Dos mendigos vagan por el desierto huyendo de la guerra, que han dejado a sus espaldas. Parece el final de una historia, y no el principio de la nuestra.
Mientras discuten sobre lo que harán a partir de su huida, la llanura se extiende ante ellos hasta colmar el horizonte, una llanura que parece extenderse hasta el infinito.
Pero de repente, todo cambia. Se hablan con hostilidad, con miedo ante un futuro incierto, discuten, se acusan el uno al otro, se enzarzan en una pelea, y entonces, de repente, aparece ante ellos un samurai, como por arte de magia.
Un samurai herido y perseguido por un numeroso grupo de soldados a caballo y al que terminan rematando ante la asustada mirada de los dos mendigos.

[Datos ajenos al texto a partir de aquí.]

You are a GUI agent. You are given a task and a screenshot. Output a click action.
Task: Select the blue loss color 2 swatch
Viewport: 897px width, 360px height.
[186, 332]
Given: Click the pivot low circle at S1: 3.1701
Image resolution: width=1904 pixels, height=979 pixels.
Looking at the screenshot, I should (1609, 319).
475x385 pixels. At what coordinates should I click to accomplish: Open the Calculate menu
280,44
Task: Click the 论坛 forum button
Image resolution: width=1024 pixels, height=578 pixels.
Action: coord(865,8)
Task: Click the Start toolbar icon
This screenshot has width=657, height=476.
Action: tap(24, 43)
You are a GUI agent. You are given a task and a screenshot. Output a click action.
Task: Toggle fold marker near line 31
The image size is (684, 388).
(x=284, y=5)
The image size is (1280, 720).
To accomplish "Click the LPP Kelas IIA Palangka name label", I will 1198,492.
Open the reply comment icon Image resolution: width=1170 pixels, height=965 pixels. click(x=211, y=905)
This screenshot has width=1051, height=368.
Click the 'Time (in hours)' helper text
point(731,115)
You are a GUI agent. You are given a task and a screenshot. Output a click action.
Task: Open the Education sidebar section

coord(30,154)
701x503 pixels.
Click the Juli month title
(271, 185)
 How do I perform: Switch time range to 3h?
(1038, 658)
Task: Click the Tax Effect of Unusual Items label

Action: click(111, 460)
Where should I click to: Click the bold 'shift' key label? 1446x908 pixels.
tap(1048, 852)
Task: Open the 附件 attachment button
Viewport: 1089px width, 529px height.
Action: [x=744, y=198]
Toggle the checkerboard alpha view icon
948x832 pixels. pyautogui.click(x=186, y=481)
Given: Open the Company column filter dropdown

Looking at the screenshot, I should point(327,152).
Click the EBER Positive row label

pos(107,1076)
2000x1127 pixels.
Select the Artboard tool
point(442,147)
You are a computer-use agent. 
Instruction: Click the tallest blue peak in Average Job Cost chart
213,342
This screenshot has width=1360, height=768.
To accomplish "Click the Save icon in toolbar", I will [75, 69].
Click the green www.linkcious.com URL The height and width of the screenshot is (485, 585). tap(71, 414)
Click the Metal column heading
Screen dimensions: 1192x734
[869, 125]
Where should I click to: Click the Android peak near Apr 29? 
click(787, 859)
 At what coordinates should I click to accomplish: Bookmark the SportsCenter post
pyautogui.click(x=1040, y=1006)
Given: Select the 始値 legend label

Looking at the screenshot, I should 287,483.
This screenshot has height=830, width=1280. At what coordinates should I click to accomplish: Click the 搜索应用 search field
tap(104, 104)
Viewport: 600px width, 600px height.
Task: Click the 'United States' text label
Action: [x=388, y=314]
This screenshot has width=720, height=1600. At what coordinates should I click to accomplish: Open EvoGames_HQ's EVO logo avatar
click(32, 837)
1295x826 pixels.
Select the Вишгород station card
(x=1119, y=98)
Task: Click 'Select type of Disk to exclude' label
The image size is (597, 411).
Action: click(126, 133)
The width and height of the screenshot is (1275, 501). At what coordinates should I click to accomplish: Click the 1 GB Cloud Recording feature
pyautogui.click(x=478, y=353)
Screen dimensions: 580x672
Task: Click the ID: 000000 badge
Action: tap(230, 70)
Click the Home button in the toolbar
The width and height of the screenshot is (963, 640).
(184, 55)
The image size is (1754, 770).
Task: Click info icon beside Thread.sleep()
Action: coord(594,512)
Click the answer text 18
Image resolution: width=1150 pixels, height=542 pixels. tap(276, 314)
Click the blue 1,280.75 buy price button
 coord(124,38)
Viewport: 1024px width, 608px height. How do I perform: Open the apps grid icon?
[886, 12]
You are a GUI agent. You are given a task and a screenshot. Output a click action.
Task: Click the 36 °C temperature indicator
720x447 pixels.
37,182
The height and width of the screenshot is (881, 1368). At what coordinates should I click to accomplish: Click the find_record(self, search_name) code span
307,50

Todo acontece en una llanura de longitud inabarcable, desnuda y desértica, en la que no hay posibilidad de ocultarse para poder llegar hasta ellos. No habían advertido hasta entonces la presencia del samurai herido? Cómo es posible?
Son los primeros compases de La Fortaleza Escondida, de Akira Kurosawa. El plano que sostiene la mirada de los dos mendigos es desértico y vacío, pero nada es lo que parece.
Se inicia así una película dominada por la frágil verdad de las apariencias: una construcción abandonada es en realidad una fortaleza escondida, el guerrero furtivo es en realidad el guardaespaldas de una princesa, la propia princesa finge no tener habla para pasar desapercibida y, en fin, ni siquiera las imágenes están impregnadas de verdad, sino del temor por lo que se oculte tras ellas.
Pero, a través de la secuencia que abre su película, Kurosawa parece querer decir algo más. La fuerza del plano brilla con una intensidad asombrosa, atesorando con pasión y sabiduría una lúcida idea plena de sencillez.
Tras la cámara se esconde todo un universo, cuyo único límite es el pensamiento humano, capaz de ser volcado en la pantalla. Qué se esconde en cada película, pues, tras el limitado encuadre de lo que nos muestra la cámara?
Ese plano le otorga al cine su cualidad primigenia, la de hacedor de mundos, creador de emociones, constructor de historias. Todas las historias son entonces posibles, todas las imágenes son también posibles, todos los universos son posibles.
Y en la aparición de las historias delante del encuadre, que son también nuestros ojos, ya sea un samurai herido, un regimiento de soldados a caballo o el mundo entero, se encuentra siempre presente el mayor regalo del cine: el de la representación soñada, la recreación absoluta del mundo imaginado, el de hacer posible la magia imposible, y no sólo la capacidad de hacerla posible, sino también convertirla en cercana, tangible, imperecedera.